AWS Architecture Best Practices

A practical guide to designing AWS infrastructure that follows the Well-Architected Framework. Covers the six pillars, proven patterns, security hardening, and multi-region disaster recovery strategies.

The six Well-Architected Framework pillars applied to real AWS accounts

AWS architecture best practices start with the Well-Architected Framework, which AWS published in 2015 and has updated continuously since. The framework organizes architectural quality into six pillars, each with specific AWS services and configurations that satisfy its requirements. Operational Excellence means your infrastructure is automated, observable, and continuously improving. In practice: deploy with CloudFormation or CDK, not the console. Use AWS Config rules to detect drift. Set up CloudWatch Alarms on the four golden signals: p99 latency, request rate, error count, and CPU/memory saturation. Create Systems Manager runbooks for common operational tasks like rotating database credentials or draining an ECS instance. Security means defense in depth. VPCs with public and private subnets. Security groups as stateful firewalls on every resource. IAM roles with least-privilege policies attached to services, never long-lived access keys. KMS customer-managed keys for data at rest. ACM certificates for data in transit. GuardDuty for threat detection. CloudTrail for audit logging across all regions. Reliability means the system recovers from failures without manual intervention. Multi-AZ RDS deployments with automatic failover. ECS services with health checks that replace unhealthy tasks. Route 53 health checks that failover DNS in under 60 seconds. Performance Efficiency means right-sized resources. Use Compute Optimizer to identify oversized EC2 instances. Graviton (ARM) instances offer 20% better price-performance than x86 for most workloads. ElastiCache for read-heavy access patterns. CloudFront for static content. Cost Optimization means paying only for what you need. Savings Plans for predictable compute. Spot instances for fault-tolerant batch processing. S3 Intelligent-Tiering for data with unpredictable access patterns. Cost Explorer tags for team-level allocation.

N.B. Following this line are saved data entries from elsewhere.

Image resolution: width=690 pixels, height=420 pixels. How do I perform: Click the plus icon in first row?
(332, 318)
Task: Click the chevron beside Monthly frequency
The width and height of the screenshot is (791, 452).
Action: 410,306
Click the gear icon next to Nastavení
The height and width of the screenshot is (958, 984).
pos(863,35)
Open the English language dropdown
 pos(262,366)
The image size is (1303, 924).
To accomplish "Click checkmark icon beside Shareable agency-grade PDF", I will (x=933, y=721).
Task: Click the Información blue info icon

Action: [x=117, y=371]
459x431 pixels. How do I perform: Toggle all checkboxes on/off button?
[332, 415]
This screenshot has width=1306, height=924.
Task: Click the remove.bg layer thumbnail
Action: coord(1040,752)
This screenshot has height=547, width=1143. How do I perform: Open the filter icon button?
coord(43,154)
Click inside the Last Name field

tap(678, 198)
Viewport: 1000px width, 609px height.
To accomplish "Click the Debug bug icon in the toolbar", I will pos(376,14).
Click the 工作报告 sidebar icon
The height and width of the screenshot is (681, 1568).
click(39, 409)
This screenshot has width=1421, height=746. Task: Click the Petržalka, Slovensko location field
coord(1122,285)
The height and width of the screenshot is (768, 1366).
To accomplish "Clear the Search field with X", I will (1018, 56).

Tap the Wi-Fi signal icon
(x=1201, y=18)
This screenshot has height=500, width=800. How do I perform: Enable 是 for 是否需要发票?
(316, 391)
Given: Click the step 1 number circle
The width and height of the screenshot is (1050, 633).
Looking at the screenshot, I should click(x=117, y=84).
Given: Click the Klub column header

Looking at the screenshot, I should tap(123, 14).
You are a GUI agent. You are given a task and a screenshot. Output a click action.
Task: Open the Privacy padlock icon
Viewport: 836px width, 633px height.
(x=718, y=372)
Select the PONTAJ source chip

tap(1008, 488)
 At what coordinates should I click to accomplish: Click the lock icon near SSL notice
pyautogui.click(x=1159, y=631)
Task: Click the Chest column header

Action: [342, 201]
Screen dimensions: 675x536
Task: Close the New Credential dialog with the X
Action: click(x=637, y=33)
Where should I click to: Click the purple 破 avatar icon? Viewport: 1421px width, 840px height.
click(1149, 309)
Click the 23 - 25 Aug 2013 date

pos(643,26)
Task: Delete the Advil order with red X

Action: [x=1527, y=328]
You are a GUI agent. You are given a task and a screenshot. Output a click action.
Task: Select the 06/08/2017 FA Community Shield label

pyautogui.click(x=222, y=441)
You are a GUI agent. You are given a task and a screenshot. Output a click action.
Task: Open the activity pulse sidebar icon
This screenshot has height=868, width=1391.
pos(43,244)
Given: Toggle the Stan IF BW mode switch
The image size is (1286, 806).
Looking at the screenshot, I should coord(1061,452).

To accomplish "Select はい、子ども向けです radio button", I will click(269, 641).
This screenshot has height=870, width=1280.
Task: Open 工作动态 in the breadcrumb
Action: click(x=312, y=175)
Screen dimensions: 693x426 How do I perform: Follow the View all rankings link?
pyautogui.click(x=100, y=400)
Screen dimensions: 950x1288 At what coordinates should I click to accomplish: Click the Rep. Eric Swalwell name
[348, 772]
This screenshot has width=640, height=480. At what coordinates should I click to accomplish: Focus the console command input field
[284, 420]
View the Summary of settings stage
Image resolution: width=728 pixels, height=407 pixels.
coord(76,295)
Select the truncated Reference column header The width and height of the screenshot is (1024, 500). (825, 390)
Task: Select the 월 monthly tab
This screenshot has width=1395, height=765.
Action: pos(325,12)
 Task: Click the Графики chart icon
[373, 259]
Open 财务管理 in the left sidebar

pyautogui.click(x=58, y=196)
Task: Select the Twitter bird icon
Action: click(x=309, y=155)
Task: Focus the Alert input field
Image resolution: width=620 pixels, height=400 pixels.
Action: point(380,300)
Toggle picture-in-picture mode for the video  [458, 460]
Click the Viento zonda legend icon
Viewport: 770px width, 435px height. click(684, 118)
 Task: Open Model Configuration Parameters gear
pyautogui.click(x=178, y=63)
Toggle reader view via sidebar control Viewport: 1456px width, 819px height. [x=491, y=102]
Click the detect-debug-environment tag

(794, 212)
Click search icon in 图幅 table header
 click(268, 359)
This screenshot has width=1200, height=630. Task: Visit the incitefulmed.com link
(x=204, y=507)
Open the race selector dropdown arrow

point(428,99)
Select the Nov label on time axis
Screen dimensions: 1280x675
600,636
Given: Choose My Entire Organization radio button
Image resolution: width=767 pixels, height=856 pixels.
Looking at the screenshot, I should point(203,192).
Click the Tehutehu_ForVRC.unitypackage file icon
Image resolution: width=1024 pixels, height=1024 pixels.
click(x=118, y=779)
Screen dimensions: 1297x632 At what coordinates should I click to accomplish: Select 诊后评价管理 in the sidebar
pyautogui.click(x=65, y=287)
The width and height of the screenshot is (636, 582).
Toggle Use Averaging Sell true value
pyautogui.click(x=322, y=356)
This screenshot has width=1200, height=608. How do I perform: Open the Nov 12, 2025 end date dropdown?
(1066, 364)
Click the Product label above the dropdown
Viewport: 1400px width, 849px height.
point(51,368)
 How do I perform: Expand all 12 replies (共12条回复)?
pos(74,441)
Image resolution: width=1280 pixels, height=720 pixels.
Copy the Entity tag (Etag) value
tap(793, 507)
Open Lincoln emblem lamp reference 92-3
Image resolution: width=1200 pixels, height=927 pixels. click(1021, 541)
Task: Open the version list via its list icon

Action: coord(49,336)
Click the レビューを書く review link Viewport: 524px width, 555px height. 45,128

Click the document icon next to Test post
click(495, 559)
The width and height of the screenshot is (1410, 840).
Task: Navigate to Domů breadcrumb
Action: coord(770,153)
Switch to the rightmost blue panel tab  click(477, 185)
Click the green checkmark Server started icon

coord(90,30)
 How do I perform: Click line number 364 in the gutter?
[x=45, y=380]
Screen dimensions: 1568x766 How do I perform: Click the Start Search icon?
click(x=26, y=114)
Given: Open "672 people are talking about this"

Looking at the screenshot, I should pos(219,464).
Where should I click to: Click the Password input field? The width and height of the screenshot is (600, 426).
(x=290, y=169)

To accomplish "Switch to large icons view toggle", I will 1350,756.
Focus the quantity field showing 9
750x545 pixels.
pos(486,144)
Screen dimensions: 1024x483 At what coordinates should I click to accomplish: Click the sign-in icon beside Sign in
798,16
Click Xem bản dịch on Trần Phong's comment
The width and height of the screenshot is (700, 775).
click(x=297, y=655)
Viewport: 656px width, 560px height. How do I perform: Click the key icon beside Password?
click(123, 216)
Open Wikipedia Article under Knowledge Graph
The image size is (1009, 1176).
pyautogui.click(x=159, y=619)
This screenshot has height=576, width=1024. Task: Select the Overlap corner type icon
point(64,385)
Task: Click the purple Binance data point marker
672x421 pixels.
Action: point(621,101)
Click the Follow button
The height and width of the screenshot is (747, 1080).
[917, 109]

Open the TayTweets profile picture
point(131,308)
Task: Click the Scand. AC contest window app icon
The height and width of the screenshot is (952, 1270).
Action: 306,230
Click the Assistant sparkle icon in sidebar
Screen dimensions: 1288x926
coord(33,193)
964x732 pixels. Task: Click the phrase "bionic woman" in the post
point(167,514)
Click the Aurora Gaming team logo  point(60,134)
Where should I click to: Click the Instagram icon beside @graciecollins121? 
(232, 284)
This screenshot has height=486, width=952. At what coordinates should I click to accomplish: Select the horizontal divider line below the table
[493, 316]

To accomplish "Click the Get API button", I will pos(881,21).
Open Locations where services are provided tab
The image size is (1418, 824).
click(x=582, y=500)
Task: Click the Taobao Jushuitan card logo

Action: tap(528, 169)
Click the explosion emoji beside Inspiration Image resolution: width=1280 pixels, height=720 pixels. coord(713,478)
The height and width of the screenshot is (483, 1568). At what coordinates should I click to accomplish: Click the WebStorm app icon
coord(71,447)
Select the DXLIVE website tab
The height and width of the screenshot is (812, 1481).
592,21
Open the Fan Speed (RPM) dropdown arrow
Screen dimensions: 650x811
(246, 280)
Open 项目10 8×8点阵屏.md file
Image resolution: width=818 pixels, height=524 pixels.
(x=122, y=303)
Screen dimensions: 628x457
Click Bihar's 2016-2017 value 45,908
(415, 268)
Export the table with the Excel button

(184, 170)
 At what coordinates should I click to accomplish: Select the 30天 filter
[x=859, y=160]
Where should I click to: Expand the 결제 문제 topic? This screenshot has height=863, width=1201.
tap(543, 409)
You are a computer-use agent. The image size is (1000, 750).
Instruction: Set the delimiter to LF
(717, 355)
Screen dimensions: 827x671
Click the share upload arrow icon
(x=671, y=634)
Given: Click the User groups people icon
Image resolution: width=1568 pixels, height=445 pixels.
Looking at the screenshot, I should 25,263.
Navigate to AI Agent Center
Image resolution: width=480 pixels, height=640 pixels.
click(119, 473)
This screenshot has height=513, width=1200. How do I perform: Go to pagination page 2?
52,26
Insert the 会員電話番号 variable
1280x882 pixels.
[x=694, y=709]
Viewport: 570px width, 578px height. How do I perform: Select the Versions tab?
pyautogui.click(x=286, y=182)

Three proven AWS patterns: three-tier, serverless, and data lake

The three-tier pattern on AWS deploys an Application Load Balancer (ALB) in public subnets, ECS Fargate tasks or EC2 instances in private subnets, and RDS in isolated data subnets. The ALB handles TLS termination with an ACM certificate, distributes traffic across availability zones, and runs health checks against your application's /health endpoint. ECS Fargate eliminates the need to manage EC2 instances for the application tier. RDS Multi-AZ provides automatic database failover with a synchronous standby replica in a different AZ. This pattern handles most web applications serving up to 50,000 concurrent users without architectural changes. The serverless pattern replaces managed servers with fully managed services. API Gateway receives HTTP requests, authenticates them with Cognito or a Lambda authorizer, and routes them to Lambda functions. Lambda executes your business logic with automatic scaling from zero to thousands of concurrent invocations. DynamoDB stores data with single-digit millisecond read latency. S3 and CloudFront serve the frontend as a static single-page application. This pattern works well for variable-traffic workloads. Vercel's infrastructure for hobby projects follows a similar model. The trade-off is cold start latency (100ms to 2 seconds depending on runtime and package size) and the 15-minute Lambda execution limit. The data lake pattern centralizes raw data in S3 for analytics. Kinesis Data Firehose streams event data from applications into S3 in Parquet format, partitioned by date. The AWS Glue Data Catalog maintains table definitions and schema evolution. Athena runs SQL queries directly against S3 data without loading it into a database. For complex transformations, Glue ETL jobs run Apache Spark clusters that scale based on data volume. QuickSight connects to Athena for business intelligence dashboards. This pattern decouples data ingestion from data consumption, letting analytics teams query data without affecting production databases.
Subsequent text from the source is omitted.